In my case the pain in my youth, the dysfunction of my marriage, and my three children that all died before birth made me the person that I am today. Hang on. Those are only trials that made me the person I am. I’ll take that back. The pain in my youth+ the dysfunction in my marriage + my three children that all died before birth + my travel experiences + the many blessings from God + my personal faith journey with God + my relationship with God = made me the person I am today, thus equipping me to serve God in the way that he would most want me to serve him.
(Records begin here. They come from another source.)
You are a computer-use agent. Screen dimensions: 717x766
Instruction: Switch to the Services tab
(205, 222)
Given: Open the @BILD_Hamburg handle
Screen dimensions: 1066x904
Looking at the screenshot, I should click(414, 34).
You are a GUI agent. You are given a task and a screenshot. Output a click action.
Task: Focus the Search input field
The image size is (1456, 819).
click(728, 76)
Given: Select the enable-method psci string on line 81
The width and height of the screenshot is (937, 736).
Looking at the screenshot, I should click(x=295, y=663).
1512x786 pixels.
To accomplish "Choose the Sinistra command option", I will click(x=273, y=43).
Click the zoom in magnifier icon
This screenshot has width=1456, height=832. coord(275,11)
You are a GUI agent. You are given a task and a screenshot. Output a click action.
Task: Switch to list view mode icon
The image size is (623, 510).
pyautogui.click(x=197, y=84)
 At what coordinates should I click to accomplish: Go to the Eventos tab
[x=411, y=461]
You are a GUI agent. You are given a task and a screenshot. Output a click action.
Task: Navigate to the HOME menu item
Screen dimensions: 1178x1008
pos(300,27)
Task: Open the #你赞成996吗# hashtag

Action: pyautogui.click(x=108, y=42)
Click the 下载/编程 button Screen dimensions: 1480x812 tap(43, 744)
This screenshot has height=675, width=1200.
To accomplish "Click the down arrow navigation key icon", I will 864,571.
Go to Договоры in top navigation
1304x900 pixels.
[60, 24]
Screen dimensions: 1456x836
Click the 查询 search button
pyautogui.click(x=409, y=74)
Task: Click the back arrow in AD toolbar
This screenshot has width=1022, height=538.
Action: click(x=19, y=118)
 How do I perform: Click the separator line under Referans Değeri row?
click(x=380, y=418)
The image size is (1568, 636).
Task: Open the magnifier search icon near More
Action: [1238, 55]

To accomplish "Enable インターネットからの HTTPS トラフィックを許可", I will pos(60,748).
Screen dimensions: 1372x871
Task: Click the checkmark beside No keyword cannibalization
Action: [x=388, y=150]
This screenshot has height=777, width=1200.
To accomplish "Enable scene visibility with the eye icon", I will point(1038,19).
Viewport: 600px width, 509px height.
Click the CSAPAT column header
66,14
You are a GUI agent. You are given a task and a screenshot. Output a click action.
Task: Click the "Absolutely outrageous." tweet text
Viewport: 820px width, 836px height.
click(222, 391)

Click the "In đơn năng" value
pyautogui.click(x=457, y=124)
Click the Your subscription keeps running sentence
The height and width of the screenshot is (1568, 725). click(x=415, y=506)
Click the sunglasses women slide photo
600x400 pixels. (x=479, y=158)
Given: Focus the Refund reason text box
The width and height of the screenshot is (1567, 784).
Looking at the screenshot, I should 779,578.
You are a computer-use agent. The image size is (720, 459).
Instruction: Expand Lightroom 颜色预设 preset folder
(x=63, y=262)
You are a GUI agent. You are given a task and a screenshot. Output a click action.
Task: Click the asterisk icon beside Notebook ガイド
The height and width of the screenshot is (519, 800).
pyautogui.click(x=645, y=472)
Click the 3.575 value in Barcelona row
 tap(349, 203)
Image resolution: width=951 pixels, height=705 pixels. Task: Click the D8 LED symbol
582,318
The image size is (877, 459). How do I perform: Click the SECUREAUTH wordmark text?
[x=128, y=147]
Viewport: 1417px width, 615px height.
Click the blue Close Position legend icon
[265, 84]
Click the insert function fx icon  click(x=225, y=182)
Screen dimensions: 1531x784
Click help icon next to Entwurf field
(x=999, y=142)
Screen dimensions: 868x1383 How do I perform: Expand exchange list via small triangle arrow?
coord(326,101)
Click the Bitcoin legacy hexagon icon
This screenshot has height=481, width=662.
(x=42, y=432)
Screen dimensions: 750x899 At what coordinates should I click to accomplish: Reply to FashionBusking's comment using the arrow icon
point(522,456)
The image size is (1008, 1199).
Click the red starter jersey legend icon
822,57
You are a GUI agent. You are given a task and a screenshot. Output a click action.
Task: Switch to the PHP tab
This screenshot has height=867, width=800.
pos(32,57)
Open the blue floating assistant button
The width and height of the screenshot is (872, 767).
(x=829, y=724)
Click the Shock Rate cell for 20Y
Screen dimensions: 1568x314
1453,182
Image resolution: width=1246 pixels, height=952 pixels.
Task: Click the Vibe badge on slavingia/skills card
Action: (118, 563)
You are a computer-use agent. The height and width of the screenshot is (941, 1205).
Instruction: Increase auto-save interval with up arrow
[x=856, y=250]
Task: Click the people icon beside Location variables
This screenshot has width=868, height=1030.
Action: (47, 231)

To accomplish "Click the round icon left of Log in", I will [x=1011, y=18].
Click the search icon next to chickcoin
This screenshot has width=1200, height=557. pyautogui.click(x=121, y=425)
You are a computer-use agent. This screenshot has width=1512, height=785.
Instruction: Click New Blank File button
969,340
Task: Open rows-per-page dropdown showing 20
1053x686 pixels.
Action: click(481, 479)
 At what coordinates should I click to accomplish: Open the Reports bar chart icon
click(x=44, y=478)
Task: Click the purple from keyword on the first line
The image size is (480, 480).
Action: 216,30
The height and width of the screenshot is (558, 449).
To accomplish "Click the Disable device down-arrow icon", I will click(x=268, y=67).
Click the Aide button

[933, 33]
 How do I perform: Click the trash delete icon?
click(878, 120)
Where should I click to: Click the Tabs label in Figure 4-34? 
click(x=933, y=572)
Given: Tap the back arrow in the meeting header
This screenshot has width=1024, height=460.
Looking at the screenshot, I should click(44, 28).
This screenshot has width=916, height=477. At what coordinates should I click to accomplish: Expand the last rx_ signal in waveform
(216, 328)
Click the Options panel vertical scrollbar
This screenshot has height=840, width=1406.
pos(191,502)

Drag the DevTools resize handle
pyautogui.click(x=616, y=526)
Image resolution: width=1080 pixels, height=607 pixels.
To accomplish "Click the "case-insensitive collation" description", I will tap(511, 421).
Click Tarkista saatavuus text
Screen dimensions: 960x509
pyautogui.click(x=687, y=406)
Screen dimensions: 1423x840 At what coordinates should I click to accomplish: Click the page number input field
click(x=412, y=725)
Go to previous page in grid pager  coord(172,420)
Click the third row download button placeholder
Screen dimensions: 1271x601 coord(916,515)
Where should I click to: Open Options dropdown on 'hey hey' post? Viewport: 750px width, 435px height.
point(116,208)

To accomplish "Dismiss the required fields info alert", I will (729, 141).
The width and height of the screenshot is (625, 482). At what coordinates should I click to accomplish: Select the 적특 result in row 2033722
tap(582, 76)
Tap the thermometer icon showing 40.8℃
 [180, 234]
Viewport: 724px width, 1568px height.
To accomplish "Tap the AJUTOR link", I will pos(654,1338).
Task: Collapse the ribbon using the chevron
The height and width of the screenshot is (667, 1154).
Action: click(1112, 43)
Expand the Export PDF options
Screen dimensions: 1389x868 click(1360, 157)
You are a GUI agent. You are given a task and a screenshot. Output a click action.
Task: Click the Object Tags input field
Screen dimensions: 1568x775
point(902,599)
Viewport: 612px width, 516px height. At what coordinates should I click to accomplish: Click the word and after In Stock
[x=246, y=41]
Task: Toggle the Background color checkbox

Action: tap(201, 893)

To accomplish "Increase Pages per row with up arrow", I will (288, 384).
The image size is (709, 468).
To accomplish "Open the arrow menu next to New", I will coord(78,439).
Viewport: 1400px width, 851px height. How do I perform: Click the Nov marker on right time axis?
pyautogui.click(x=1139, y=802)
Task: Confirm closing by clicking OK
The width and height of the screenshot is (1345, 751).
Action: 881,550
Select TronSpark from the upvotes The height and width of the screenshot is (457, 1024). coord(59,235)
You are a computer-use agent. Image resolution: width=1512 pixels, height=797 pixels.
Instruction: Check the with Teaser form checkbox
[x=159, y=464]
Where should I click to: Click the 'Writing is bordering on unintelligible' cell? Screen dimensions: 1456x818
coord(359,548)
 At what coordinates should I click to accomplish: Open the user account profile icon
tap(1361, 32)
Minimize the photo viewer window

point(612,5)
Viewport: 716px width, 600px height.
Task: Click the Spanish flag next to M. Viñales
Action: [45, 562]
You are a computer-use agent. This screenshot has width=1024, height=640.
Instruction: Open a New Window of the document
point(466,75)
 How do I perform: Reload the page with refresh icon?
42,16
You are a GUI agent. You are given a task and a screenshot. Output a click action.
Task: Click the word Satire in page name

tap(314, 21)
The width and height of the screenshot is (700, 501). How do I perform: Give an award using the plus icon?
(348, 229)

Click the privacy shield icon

Life may have been hard, but God equipped me with coping strategies to cope with my losses and he helped me gain new positive wonderful experiences. My endless encounters with people. My encounter with a Christian musician who helped me and connected me to countless others. It was like a domino effect, except in this case the domino effect should be seen as positive rather than negative. It was a catalyst to change, a catalyst to continue towards the vision that God gave me ten years ago, and then every couple of years or so he would remind me of that vision….
But now with all that life experience behind me – how do I go about getting to where I want to be? I often want a quick fix solution – which often ends up being the longer way. God on the other hand has all the time in the world, he is patient and waits for us to be ready. Basically he waits for the harvest to be ready…. And so I feel closer to this vision than I did ten years ago.
I feel closer, I feel like I am making progress. For a long time I thought I wasn’t making any progress but I am making progress. I see the hand of God in my life. I see now clearly that all my experiences helped me to become the woman that God wants me to be. Preparing to enter a bereavement counselling course this coming year will help me to fulfil God’s vision that he provided me ten years ago. Helping a ministry in Dublin will help fulfil the vision that God gave me ten years ago. It is all about trusting the Lord for the outcome, but it is also about being patient and learning to be in tune to the Holy Spirit in order for God’s purpose to be fulfilled.
If I didn’t have the experiences I had, the encounters I had – where would I be today? Who would I be? If I had turned my back away from God when my son died four years ago, where would I be today? Would I be in a ditch somewhere? Would I be helping people on the same level that I am now?
If anything there is one thing that I have learnt from God over the last ten years. To have patience. Everything happens for the glory of God’s Kingdom. Everything happens in God’s perfect timing. It is simply about perseverance and not giving up when the going gets tough.
I know that the coming months will be tough, and I am not sure I want to face them. I would rather be there already! But life is a journey, a journey that we have to be willing to walk, and it is by God’s grace that I am able to do what he wants me to do. It is God’s grace that got me through my trials. It is God’s love that comforted me. It is the people that he put in my life to help me see my potential and to help encourage me onto the good path.
And so I pray that I may fulfil the Lord’s vision in his good time.